Problems to work on:
#1 In the forum thread about Liddell versus Wanderlei, during which event was the fight announced?
#2 Decide whether each statement agrees with the forum thread about Liddell versus Wanderlei, giving yes or no and quoting the deciding words: (a) One poster predicts a third-round knockout by Chuck. (b) Reggie Orr rates Chuck as a better striker than Mirko. (c) cfall calls Silva the more well-rounded fighter.
#3 Pick up the forum thread about Liddell versus Wanderlei after its final post by writing the next reply.

# Liddell vs. Wanderlei



## natboki (Jul 7, 2006)

thoughts? opinions? it has been announced, Silva will fight chuck in the UFC in November. it was announced midway through UFC 61


----------



## natboki (Jul 7, 2006)

tough decision for me, anything can happen


----------



## Rush (Jun 18, 2006)

Why are you talking to yourself?


----------



## plepius (Jul 4, 2006)

yeah i thin Silva is going to knock chuck out


----------



## cfall (Jul 10, 2006)

*chuck vs. silva*

Chuck is not the same fighter that went to pride, or that lost to Randy. He knows his weakness is being on the mat, and he will stay on his feet until he gets his shot. Silva is the more well rounded fighter, but so was Randy. If you stand in front of Chuck long enough you will get hit, and we have all seen what tends to follow. It is great to see Dana White bringing in more top talent, and who's not ready for Rich Franklin vs. Anderson Silva!!!


----------



## Keithpas (Jun 12, 2006)

If Chuck can avoid Silva's ground and pound he will probably win but if Silva gets him to the mat I think he will win. I have been impressed with Chucks ability to avoid getting taken down.


----------



## jdun11 (Apr 23, 2006)

chuck 3rd round ko


----------



## Eminem (Jun 4, 2006)

I i dont know if silva can get a ground and pound unless he can throw his knee's in,Lol but then again im not sure what rules cause he wont be able to use them on the ground.Liddell has that knock out punch i wouldn't bet on this one.


----------



## thebroken (Jul 11, 2006)

they're both strong but i see chuck winning this just because he has a more solid stand up game.


----------



## Reggie Orr (Jul 11, 2006)

*I would have to disagree...*



thebroken said:


> they're both strong but i see chuck winning this just because he has a more solid stand up game.


I really dont see Chuck having a better standing Game than Silva, I mean yeah Silva tends to get a little careless at times but only against those opponets that he knows he can. are we all forgetting that not too long ago Silva battled against Mirko Cro cop in pride in a Super Bout and did an outstanding job on his feet demonstrating that he can easily tranform into the thinking more tactical fighter that we are not use to seeing from silva. I dont think Chuck is half the stricker that Mirko is and that being said Chuck does not have twenty pounds on Silva like Mirko did. I think that in the end silva will come out with a Wanderlei style victory. also in order to really test two Champions such as Chuck and Silva you cant put them in a venue such as UFC, there are too many rules. we need to see Silva at his Purest wich is in Pride. Im sorry but UFC has a slogan we all know and that Slogan is "As real as it gets" I beg to differ Pride is as real as it gets and SILVA is the definition of NHB.

Items:
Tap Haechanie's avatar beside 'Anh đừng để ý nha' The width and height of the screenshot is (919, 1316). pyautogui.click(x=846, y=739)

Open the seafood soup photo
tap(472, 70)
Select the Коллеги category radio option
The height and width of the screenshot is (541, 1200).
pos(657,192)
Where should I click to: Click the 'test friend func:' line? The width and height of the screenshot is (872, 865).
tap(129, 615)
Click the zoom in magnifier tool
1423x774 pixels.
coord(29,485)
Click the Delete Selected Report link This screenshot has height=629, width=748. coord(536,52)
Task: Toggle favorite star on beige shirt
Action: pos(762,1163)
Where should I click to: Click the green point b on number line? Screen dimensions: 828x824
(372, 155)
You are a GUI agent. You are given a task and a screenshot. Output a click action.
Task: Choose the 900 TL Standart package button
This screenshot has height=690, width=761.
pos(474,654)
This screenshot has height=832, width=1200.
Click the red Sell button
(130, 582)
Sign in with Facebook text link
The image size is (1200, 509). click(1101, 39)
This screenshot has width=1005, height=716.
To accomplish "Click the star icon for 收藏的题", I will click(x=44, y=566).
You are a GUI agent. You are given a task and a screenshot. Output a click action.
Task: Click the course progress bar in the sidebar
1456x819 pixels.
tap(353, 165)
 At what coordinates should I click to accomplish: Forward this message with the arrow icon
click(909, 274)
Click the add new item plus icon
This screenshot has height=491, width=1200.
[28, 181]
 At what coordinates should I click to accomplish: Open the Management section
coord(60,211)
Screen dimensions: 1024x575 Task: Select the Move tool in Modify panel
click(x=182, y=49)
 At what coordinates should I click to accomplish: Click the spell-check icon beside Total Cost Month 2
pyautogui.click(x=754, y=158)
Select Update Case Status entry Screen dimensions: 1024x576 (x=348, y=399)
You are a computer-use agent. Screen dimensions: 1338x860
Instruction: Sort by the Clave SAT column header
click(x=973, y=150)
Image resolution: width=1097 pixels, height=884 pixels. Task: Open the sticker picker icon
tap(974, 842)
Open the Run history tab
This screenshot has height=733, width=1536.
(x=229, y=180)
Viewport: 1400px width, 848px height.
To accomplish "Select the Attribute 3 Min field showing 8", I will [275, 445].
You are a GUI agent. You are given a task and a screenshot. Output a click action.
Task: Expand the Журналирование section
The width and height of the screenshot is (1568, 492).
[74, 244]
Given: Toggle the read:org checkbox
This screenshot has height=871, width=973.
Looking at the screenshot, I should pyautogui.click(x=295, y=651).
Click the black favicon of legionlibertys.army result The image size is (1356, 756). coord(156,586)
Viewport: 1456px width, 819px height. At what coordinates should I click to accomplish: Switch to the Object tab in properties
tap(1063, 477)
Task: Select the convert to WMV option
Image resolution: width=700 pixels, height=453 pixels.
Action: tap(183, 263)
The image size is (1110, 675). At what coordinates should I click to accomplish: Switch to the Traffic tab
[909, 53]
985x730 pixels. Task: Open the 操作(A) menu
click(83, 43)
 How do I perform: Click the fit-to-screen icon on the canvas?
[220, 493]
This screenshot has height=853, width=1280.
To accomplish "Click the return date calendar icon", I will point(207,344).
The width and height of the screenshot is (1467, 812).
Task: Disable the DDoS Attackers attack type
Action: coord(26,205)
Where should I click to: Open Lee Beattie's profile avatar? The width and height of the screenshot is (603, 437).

Answers provided:
#1 Midway through UFC 61.

#2
(a) Yes: "chuck 3rd round ko"
(b) No: "I dont think Chuck is half the stricker that Mirko is"
(c) Yes: "Silva is the more well rounded fighter"

#3
----------



## wolverinejoe80 (Jul 3, 2006)

you guys serous? wandy would **** chuck.


----------



## Confrontation (Jul 11, 2006)

Due to all of the hype and the UFC rules and background Chuck will get home advantage and definitely beat Wanderlei in my opinion. Wanderlei needs to be in his home in order to win this match. He wasn't that great of a fighter in UFC, he lost to Ortiz and Belfort but when he went to PRIDE he dominated there. If it was in a PRIDE ring and hometown, Chuck would be murdered you remember he wasn't good in the ring with Quinton. If Wanderlei goes to a UFC octagon against the best Light Heavyweight in UFC expect him to lose.


----------



## wolverinejoe80 (Jul 3, 2006)

wandy is not the same wandy. i'm sure he would whoop chuck's a$$.


----------



## samurice (Jun 19, 2006)

The rules don't even matter much at all. Both guys want to stand and trade because they both have horrible ground offense. Except in the UFC Silva can use his elbows, so he'd actually do better in the UFC against Chuck than if they were fighting in Pride. I have no clue why people would think the UFC rules would hurt Wandy against Chuck.


----------



## Onganju (May 26, 2006)

samurice said:


> The rules don't even matter much at all. Both guys want to stand and trade because they both have horrible ground offense. Except in the UFC Silva can use his elbows, so he'd actually do better in the UFC against Chuck than if they were fighting in Pride. I have no clue why people would think the UFC rules would hurt Wandy against Chuck.


About the only thing that I can add to that: Just because Wanderlei can't stomp guys while they're down, or throw soccer kicks to their head, doesn't mean he won't stop using his MT Clinch to Knee repeatedly. Open up the fact that he can throw elbows, and your trading one piece of offense for the other.

When Rampage stopped Chuck, it was in the clinch. When Cotoure stopped Chuck, it was in the clinch. Granted Chuck has gotten a lot better since then, but Wanderlei's style fits the mold.

But Chuck has gotten a lot better, and has a lot of skills that he hasn't needed to dip into. He also has the potential to put opponents to sleep with one big punch. 

This is going to be good.


----------



## Jameson (Jul 16, 2006)

*Liddell Vs Silva*

Chuck is one tough guy. He has a very good stand up and very tough to keep down to pound now. If he works on his ground game he will win.


----------



## The Don (May 25, 2006)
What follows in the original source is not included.